§ **Input**:
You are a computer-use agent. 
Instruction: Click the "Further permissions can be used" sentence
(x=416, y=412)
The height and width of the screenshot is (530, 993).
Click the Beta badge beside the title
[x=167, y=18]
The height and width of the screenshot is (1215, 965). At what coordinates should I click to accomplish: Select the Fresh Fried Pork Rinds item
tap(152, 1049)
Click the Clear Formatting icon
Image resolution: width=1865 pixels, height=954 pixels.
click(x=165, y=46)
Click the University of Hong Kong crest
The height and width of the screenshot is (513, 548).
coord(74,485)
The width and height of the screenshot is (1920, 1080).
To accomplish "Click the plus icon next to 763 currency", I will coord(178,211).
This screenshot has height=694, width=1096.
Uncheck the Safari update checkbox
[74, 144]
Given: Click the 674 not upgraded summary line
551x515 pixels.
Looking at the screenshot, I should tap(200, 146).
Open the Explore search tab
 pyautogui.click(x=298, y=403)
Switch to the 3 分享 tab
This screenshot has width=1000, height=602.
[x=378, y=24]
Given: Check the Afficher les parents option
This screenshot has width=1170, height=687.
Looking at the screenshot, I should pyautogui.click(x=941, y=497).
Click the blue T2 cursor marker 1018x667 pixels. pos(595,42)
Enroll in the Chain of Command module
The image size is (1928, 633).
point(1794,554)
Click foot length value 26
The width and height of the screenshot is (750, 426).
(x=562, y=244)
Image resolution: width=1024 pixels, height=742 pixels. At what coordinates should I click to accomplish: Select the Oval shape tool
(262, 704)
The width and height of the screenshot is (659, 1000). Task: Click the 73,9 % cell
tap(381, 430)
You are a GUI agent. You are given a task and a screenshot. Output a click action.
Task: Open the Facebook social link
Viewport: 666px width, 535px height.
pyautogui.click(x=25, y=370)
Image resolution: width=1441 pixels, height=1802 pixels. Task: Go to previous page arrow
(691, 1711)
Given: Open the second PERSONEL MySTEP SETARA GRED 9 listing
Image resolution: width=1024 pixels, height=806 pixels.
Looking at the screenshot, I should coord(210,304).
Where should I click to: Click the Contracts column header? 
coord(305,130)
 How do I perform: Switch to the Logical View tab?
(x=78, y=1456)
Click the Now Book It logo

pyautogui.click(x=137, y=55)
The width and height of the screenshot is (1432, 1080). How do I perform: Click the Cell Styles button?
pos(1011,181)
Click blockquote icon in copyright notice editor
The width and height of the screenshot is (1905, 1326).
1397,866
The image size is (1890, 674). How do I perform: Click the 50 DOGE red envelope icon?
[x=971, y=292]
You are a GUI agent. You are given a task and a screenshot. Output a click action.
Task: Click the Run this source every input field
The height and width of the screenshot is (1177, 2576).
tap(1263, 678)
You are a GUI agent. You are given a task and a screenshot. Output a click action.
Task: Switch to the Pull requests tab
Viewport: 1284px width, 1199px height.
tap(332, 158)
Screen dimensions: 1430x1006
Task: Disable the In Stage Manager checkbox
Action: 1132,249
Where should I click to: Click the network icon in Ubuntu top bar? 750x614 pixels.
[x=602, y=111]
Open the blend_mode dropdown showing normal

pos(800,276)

§ **Goal**: Please copy out every one of the rows above, word for word, without changing anything.

§ **The output**:
You are a computer-use agent. 
Instruction: Click the "Further permissions can be used" sentence
(x=416, y=412)
The height and width of the screenshot is (530, 993).
Click the Beta badge beside the title
[x=167, y=18]
The height and width of the screenshot is (1215, 965). At what coordinates should I click to accomplish: Select the Fresh Fried Pork Rinds item
tap(152, 1049)
Click the Clear Formatting icon
Image resolution: width=1865 pixels, height=954 pixels.
click(x=165, y=46)
Click the University of Hong Kong crest
The height and width of the screenshot is (513, 548).
coord(74,485)
The width and height of the screenshot is (1920, 1080).
To accomplish "Click the plus icon next to 763 currency", I will coord(178,211).
This screenshot has height=694, width=1096.
Uncheck the Safari update checkbox
[74, 144]
Given: Click the 674 not upgraded summary line
551x515 pixels.
Looking at the screenshot, I should tap(200, 146).
Open the Explore search tab
 pyautogui.click(x=298, y=403)
Switch to the 3 分享 tab
This screenshot has width=1000, height=602.
[x=378, y=24]
Given: Check the Afficher les parents option
This screenshot has width=1170, height=687.
Looking at the screenshot, I should pyautogui.click(x=941, y=497).
Click the blue T2 cursor marker 1018x667 pixels. pos(595,42)
Enroll in the Chain of Command module
The image size is (1928, 633).
point(1794,554)
Click foot length value 26
The width and height of the screenshot is (750, 426).
(x=562, y=244)
Image resolution: width=1024 pixels, height=742 pixels. At what coordinates should I click to accomplish: Select the Oval shape tool
(262, 704)
The width and height of the screenshot is (659, 1000). Task: Click the 73,9 % cell
tap(381, 430)
You are a GUI agent. You are given a task and a screenshot. Output a click action.
Task: Open the Facebook social link
Viewport: 666px width, 535px height.
pyautogui.click(x=25, y=370)
Image resolution: width=1441 pixels, height=1802 pixels. Task: Go to previous page arrow
(691, 1711)
Given: Open the second PERSONEL MySTEP SETARA GRED 9 listing
Image resolution: width=1024 pixels, height=806 pixels.
Looking at the screenshot, I should coord(210,304).
Where should I click to: Click the Contracts column header? 
coord(305,130)
 How do I perform: Switch to the Logical View tab?
(x=78, y=1456)
Click the Now Book It logo

pyautogui.click(x=137, y=55)
The width and height of the screenshot is (1432, 1080). How do I perform: Click the Cell Styles button?
pos(1011,181)
Click blockquote icon in copyright notice editor
The width and height of the screenshot is (1905, 1326).
1397,866
The image size is (1890, 674). How do I perform: Click the 50 DOGE red envelope icon?
[x=971, y=292]
You are a GUI agent. You are given a task and a screenshot. Output a click action.
Task: Click the Run this source every input field
The height and width of the screenshot is (1177, 2576).
tap(1263, 678)
You are a GUI agent. You are given a task and a screenshot. Output a click action.
Task: Switch to the Pull requests tab
Viewport: 1284px width, 1199px height.
tap(332, 158)
Screen dimensions: 1430x1006
Task: Disable the In Stage Manager checkbox
Action: 1132,249
Where should I click to: Click the network icon in Ubuntu top bar? 750x614 pixels.
[x=602, y=111]
Open the blend_mode dropdown showing normal

pos(800,276)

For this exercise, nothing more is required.